-- YOUR TASK --
Across the data below, how many lines have the word "agent" in them? Give the number and nothing else.

-- SOURCE DATA --
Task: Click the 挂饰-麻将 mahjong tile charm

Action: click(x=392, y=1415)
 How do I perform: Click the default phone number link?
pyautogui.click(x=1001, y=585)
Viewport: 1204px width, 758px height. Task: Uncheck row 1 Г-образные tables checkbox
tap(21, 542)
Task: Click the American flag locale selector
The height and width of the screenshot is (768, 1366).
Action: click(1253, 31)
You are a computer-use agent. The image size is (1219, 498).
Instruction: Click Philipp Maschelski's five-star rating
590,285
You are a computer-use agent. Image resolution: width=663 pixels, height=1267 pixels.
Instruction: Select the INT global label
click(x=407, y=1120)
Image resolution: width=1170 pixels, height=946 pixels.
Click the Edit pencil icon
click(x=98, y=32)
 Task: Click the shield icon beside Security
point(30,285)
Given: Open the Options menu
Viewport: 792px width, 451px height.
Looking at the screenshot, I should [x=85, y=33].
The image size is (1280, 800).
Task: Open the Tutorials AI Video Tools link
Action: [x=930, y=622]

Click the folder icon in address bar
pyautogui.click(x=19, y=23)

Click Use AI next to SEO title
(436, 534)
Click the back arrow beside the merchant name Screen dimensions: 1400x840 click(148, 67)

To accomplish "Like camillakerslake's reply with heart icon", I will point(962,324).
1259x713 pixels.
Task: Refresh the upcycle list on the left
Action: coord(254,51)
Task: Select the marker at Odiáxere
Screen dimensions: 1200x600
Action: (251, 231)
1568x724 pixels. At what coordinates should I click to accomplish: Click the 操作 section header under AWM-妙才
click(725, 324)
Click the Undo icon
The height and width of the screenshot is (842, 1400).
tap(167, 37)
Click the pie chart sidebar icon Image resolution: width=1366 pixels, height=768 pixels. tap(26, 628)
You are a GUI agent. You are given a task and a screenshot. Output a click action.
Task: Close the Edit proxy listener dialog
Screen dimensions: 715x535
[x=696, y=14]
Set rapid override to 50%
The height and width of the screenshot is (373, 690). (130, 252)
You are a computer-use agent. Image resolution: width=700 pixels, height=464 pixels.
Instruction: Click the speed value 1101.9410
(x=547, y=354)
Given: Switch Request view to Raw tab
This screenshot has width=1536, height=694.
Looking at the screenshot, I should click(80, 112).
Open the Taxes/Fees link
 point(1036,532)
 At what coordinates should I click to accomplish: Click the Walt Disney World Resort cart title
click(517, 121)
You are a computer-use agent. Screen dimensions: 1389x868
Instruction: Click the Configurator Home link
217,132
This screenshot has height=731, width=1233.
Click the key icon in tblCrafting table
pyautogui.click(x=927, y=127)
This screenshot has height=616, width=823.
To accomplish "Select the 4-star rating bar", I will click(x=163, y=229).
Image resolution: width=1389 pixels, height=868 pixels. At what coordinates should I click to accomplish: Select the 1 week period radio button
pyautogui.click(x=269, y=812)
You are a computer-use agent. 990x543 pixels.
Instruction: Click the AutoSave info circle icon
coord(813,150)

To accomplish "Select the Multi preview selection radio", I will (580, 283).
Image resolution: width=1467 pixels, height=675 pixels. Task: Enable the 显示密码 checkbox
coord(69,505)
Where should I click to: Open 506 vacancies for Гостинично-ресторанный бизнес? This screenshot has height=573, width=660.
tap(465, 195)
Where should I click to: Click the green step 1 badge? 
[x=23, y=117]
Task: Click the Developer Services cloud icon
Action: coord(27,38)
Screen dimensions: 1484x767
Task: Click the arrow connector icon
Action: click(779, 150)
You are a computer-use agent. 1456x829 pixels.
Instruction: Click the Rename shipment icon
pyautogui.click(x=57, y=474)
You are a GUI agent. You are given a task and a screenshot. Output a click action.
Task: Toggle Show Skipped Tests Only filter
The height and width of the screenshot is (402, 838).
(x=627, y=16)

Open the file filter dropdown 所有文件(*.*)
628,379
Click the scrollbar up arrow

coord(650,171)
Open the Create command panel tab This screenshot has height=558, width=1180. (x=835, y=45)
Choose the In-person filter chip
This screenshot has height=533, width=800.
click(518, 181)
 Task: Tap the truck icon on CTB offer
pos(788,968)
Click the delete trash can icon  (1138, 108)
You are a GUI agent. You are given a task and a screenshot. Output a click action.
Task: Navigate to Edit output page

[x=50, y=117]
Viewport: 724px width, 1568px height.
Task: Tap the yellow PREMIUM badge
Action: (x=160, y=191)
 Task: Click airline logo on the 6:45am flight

-- ANSWER TO THIS EXERCISE --
9